> [What you should do]: Reproduce the records from the start up to and including the line with "This screenshot has width=1617, height=859.", substituting "ads blocked" for "trackers and ads blocked" and changing nothing else. Give only those lines.

> [Material shown]:
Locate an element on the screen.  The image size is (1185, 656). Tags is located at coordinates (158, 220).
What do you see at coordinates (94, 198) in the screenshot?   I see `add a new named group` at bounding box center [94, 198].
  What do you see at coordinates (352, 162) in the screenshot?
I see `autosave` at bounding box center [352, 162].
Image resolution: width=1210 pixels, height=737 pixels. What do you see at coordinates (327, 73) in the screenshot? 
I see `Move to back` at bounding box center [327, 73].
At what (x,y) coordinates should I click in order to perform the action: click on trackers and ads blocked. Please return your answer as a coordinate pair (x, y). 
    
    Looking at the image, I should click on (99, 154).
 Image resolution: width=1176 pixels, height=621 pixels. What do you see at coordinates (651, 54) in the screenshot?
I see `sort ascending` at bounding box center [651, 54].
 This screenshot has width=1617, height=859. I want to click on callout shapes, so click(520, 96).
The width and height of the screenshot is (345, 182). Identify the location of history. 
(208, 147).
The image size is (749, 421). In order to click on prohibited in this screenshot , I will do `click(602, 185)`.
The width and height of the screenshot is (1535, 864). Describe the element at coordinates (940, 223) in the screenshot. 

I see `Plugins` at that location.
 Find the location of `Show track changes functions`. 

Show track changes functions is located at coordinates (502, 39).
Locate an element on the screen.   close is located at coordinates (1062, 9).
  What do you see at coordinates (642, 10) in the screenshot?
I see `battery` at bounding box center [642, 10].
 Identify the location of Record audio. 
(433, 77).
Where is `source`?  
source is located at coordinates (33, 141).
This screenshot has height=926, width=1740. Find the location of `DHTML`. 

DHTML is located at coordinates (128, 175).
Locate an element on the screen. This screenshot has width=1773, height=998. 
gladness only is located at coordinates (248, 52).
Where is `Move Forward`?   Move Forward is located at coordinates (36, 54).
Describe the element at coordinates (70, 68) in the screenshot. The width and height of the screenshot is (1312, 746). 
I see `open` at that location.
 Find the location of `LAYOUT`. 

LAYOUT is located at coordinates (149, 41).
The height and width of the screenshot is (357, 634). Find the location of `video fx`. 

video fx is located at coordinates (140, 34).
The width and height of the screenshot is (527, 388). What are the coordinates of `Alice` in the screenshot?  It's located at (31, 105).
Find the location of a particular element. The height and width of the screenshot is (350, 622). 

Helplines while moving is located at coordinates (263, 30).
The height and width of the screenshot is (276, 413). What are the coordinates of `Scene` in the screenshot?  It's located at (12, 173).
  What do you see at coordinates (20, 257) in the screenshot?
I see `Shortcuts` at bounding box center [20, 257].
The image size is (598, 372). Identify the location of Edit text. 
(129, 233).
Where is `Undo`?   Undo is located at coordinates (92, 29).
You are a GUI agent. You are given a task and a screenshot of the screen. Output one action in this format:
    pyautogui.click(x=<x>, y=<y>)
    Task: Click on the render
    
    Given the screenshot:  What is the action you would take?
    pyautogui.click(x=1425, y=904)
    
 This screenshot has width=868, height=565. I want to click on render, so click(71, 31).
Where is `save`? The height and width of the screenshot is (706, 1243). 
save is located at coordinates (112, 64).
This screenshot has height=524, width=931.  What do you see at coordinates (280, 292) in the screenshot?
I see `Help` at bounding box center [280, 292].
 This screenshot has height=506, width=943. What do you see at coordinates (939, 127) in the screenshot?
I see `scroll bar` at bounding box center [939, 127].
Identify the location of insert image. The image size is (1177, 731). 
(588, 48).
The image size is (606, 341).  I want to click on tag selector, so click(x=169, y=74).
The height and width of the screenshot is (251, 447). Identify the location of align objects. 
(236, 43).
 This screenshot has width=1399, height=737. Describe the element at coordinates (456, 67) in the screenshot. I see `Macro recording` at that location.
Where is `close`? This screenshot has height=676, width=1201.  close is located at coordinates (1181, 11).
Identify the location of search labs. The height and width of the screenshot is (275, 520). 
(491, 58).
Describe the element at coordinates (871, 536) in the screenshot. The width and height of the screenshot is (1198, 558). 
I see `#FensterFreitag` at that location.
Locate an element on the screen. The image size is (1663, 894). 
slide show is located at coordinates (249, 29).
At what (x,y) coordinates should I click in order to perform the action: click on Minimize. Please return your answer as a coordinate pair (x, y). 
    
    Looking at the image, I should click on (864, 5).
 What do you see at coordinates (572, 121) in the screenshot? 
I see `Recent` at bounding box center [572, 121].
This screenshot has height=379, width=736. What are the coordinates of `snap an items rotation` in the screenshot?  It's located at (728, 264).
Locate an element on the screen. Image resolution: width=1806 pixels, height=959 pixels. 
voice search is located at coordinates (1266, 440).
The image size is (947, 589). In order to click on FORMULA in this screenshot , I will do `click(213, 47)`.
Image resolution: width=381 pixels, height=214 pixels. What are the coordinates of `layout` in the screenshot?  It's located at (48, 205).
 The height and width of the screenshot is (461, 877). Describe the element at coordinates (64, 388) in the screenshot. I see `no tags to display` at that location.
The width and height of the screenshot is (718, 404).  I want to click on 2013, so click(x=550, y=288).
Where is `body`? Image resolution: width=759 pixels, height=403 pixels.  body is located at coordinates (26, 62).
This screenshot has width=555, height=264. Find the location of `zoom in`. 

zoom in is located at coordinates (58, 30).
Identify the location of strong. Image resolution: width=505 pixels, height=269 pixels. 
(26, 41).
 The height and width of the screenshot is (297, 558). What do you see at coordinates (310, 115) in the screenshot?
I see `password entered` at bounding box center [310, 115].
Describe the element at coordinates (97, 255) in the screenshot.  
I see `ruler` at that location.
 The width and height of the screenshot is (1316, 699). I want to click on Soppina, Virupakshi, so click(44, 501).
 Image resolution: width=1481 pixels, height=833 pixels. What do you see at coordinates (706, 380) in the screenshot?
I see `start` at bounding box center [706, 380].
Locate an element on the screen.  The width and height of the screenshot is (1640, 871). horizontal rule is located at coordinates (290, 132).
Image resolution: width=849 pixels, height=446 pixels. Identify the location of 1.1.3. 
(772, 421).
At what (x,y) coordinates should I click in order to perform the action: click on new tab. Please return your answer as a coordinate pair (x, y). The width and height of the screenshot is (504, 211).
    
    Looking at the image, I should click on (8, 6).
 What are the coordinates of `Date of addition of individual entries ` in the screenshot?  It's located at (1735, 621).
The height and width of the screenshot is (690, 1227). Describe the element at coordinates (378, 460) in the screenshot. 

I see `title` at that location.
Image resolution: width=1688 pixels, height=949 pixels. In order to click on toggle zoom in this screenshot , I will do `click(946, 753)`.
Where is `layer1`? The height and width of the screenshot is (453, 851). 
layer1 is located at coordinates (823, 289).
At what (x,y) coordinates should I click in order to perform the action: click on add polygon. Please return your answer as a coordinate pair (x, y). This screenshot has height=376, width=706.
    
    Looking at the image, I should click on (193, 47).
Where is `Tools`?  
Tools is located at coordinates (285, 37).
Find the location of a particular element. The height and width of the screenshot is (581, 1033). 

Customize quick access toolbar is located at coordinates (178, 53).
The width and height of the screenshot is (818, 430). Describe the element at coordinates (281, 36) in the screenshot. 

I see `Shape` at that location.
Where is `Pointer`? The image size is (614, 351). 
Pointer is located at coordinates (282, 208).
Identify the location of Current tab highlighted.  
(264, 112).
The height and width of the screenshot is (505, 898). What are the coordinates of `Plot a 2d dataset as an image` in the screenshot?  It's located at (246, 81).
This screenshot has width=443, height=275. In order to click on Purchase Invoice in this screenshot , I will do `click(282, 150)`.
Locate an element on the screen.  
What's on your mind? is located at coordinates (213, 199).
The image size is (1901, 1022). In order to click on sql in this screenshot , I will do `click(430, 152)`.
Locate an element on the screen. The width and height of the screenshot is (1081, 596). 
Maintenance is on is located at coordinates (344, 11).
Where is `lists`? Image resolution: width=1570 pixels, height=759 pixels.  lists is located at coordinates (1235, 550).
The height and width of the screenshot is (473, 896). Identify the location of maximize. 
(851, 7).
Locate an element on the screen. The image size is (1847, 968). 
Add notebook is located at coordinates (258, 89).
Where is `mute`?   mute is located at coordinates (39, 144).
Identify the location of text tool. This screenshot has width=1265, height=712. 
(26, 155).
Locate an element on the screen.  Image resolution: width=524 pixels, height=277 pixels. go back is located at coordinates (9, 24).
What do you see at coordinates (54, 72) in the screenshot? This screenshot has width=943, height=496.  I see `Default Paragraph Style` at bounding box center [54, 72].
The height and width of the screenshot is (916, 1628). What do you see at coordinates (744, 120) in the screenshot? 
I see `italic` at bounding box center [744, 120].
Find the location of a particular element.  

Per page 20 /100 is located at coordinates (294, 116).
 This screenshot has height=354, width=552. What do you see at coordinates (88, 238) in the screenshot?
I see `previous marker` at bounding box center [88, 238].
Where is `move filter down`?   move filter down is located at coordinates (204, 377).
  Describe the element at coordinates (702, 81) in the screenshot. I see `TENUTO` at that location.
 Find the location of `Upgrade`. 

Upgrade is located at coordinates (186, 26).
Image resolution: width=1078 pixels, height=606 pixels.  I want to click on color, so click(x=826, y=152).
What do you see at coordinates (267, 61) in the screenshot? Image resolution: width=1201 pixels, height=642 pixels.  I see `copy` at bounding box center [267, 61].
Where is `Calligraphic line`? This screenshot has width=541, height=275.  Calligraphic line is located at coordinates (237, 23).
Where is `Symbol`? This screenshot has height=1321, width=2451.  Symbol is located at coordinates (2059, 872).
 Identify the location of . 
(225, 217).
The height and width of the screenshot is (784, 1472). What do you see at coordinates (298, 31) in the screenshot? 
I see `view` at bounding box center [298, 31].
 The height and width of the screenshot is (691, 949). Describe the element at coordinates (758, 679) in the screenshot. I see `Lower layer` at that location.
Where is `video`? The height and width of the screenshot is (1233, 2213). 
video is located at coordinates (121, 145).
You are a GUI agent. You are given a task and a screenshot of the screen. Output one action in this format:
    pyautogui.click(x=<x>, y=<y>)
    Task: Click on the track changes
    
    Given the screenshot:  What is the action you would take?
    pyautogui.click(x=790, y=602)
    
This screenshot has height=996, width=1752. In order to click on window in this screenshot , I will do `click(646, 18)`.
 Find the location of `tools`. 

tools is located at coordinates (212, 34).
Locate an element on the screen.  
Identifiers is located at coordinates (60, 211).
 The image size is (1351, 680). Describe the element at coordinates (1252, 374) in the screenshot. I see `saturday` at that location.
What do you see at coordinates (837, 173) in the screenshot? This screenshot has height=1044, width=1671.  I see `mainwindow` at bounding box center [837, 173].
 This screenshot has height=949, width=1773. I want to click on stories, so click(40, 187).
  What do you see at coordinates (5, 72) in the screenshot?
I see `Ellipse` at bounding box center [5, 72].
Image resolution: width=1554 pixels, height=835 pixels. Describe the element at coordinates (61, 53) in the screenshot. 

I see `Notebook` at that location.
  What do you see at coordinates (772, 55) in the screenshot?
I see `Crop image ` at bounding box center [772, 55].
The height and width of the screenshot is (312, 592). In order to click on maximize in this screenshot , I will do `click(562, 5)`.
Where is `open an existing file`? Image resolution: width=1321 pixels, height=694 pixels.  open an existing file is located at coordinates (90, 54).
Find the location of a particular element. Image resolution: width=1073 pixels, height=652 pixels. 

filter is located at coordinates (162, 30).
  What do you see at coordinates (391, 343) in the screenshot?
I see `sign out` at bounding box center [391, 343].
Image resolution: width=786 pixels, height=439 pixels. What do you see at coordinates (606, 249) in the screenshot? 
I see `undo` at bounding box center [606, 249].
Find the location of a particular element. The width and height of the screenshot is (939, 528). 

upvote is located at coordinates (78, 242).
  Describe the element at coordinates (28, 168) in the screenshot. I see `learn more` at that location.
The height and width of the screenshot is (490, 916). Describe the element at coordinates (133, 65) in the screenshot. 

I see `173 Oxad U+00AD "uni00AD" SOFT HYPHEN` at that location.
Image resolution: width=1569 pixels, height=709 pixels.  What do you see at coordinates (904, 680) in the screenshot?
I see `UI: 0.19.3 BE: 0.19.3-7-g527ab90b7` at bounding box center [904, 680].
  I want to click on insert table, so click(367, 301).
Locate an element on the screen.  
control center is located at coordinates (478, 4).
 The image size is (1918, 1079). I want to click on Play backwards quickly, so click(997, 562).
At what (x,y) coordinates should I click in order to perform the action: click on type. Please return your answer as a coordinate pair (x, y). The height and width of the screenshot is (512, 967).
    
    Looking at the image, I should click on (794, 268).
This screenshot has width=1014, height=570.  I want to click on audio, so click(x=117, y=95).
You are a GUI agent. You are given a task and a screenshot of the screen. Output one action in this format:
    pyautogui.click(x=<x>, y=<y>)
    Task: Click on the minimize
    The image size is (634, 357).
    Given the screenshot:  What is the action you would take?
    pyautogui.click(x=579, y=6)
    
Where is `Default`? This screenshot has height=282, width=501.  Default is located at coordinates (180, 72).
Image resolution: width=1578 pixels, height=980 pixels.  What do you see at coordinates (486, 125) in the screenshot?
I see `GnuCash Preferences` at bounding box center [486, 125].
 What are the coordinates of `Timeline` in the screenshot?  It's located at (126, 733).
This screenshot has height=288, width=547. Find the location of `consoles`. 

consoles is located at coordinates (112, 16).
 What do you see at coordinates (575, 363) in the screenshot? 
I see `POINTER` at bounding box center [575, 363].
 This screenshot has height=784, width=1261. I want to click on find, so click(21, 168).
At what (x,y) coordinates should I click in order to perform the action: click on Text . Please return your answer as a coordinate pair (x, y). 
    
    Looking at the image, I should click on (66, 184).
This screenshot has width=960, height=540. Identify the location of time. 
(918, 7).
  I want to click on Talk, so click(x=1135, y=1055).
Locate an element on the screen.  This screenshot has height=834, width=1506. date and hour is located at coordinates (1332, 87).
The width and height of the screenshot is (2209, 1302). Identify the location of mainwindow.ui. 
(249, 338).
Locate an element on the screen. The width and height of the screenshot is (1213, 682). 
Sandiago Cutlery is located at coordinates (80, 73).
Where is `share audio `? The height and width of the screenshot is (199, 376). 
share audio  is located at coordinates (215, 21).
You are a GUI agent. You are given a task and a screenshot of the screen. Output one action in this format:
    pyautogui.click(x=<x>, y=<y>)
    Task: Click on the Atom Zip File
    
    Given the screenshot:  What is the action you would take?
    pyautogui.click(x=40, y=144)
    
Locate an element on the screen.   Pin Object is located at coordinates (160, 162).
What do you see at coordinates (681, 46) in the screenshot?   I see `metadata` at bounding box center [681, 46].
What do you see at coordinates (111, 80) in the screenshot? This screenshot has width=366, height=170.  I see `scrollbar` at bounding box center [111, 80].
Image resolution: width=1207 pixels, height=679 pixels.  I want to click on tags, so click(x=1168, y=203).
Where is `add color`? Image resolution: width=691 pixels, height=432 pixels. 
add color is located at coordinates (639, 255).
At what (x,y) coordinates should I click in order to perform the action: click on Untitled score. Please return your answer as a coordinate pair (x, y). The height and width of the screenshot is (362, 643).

> [Completed task]:
Locate an element on the screen.  The image size is (1185, 656). Tags is located at coordinates (158, 220).
What do you see at coordinates (94, 198) in the screenshot?   I see `add a new named group` at bounding box center [94, 198].
  What do you see at coordinates (352, 162) in the screenshot?
I see `autosave` at bounding box center [352, 162].
Image resolution: width=1210 pixels, height=737 pixels. What do you see at coordinates (327, 73) in the screenshot? 
I see `Move to back` at bounding box center [327, 73].
At what (x,y) coordinates should I click in order to perform the action: click on ads blocked. Please return your answer as a coordinate pair (x, y). 
    
    Looking at the image, I should click on (99, 154).
 Image resolution: width=1176 pixels, height=621 pixels. What do you see at coordinates (651, 54) in the screenshot?
I see `sort ascending` at bounding box center [651, 54].
 This screenshot has width=1617, height=859. I want to click on callout shapes, so click(520, 96).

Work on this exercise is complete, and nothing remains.